The latest version of this HOWTO will always be made available on the SSI project website, in a variety of formats:
Feedback is most certainly welcome for this document. Please send your additions, comments and criticisms to the following email address: <ssic-linux-devel@lists.sf.net>.
This document is copyrighted © 2002 Hewlett-Packard Company and is distributed under the terms of the Linux Documentation Project (LDP) license, stated below.
Unless otherwise stated, Linux HOWTO documents are copyrighted by their respective authors. Linux HOWTO documents may be reproduced and distributed in whole or in part, in any medium physical or electronic, as long as this copyright notice is retained on all copies. Commercial redistribution is allowed and encouraged; however, the author would like to be notified of any such distributions.
All translations, derivative works, or aggregate works incorporating any Linux HOWTO documents must be covered under this copyright notice. That is, you may not produce a derivative work from a HOWTO and impose additional restrictions on its distribution. Exceptions to these rules may be granted under certain conditions; please contact the Linux HOWTO coordinator at the address given below.

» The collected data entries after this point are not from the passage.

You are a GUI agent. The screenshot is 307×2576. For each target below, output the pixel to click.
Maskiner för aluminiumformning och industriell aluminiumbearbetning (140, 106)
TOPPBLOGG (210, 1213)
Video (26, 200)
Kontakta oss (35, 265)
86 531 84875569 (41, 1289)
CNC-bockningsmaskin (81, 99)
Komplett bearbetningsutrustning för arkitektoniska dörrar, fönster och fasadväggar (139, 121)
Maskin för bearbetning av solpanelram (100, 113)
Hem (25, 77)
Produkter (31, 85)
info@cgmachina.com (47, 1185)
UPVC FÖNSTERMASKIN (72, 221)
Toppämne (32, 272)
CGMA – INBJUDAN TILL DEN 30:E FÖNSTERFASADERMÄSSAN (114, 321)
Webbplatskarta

In short, we wish to promote dissemination of this information through as many channels as possible. However, we do wish to retain copyright on the HOWTO documents, and would like to be notified of any plans to redistribute the HOWTOs.
If you have any questions, please contact <linux-howto@en.tdlp.org>
No liability for the contents of this documents can be accepted. Use the concepts, examples and other content at your own risk. As this is a new edition of this document, there may be errors and inaccuracies, that may of course be damaging to your system. Proceed with caution, and although this is highly unlikely, the author(s) do not take any responsibility for that.

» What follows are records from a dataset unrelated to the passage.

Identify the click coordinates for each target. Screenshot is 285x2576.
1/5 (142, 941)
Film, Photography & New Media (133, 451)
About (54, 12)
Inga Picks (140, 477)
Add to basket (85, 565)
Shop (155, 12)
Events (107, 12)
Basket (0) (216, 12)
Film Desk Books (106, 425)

All copyrights are held by their by their respective owners, unless specifically noted otherwise. Use of a term in this document should not be regarded as affecting the validity of any trademark or service mark.
Naming of particular products or brands should not be seen as endorsements.
You are strongly recommended to make a backup of your system before major installations, and back up at regular intervals.